The guilt that this poor woman had experienced for the last three decades (!) was the result of a faulty belief system that concluded that her event planning was somehow 100% responsible for her father’s death. Just 45 minutes after walking into Sally’s office for the first time, the woman replied, “where were you 30 years ago?”
The Wrap Up
Guilt specifically, and pain in general, are not the enemy. Emotional and physical pain are warning signs to alert us to a problem. God put mechanisms in place to protect us, not harm us.

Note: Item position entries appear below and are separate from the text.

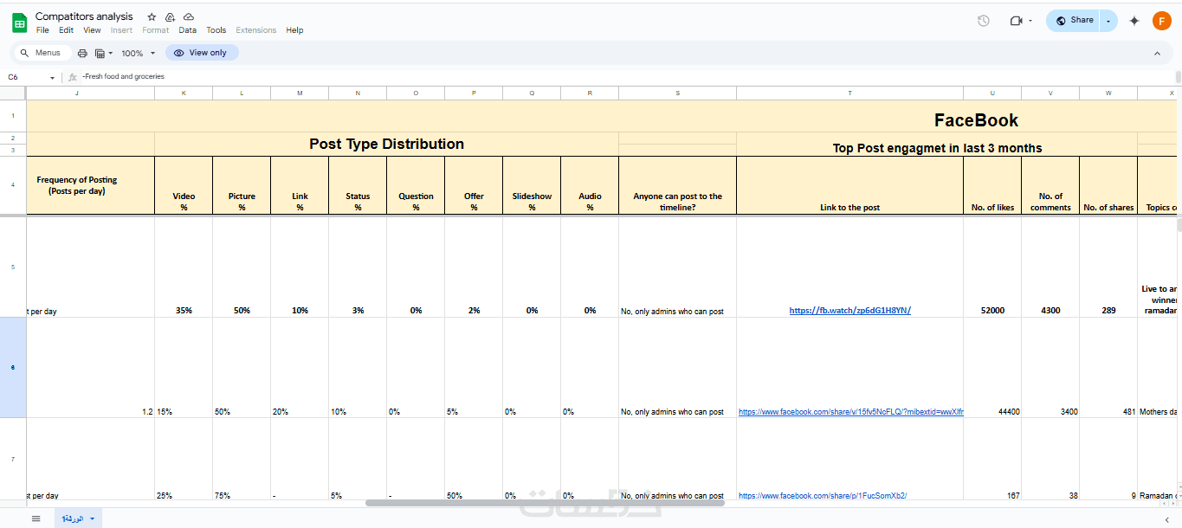This screenshot has width=1182, height=528.
Task: Start a Meet call from the camera icon
Action: click(x=1017, y=21)
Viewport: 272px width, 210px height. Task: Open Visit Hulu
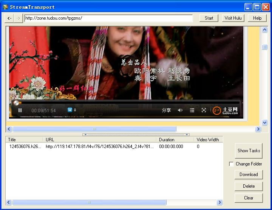(233, 18)
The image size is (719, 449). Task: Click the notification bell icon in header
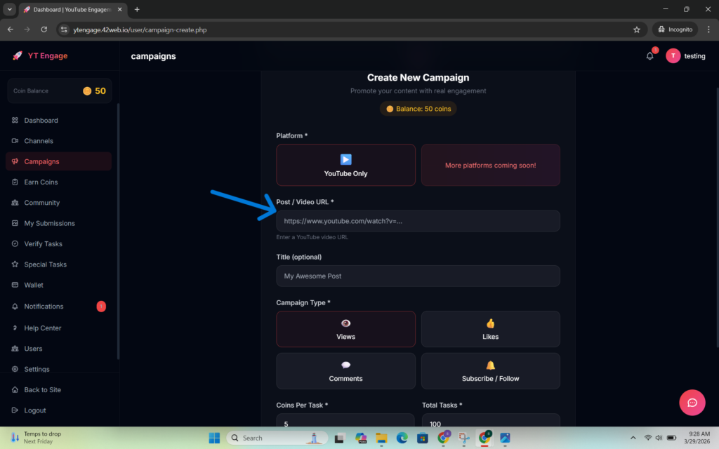pos(649,56)
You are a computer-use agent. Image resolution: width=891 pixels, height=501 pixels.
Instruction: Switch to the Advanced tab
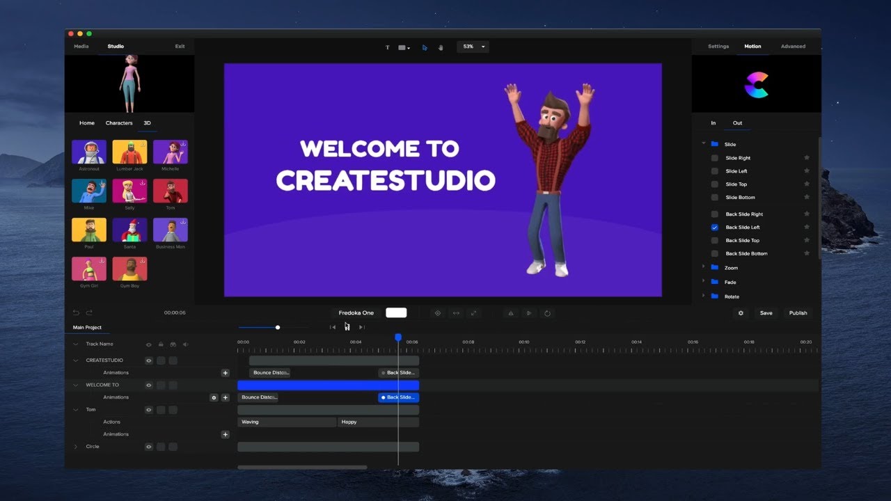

In the same way that we maintain our vehicles and other complex systems, we need to pay carefully attention to our conscious to prevent it from breaking down.
Remember… your mind is the battlespace you are sworn to protect, and this is war. God has given you a sound mind to be able to discern what is true, and what is false. You don’t have to internalize every impulse of guilt that comes your way. Take it out, look at it, determine if this is a warning signal to change your behavior or your beliefs.
We don’t have to wear all this unhealthy guilt like it’s just another part of our wardrobe. Get rid of it. Don’t over accessorize.
 Americans to receive cellphone alert from Trump in first national test. (2018). Retrieved from https://www.cbsnews.com/news/presidential-alert-test-fema-national-crises/
 Romans 12:18; Hebrews 12:14
 2007, Stress Management for Life: A Research-based Experiential Approach by Michael Olpin and Margie Hesson, (Quotation in a sidebar box), Quote Page 127, Published by Thomson/Wadsworth, Belmont, California.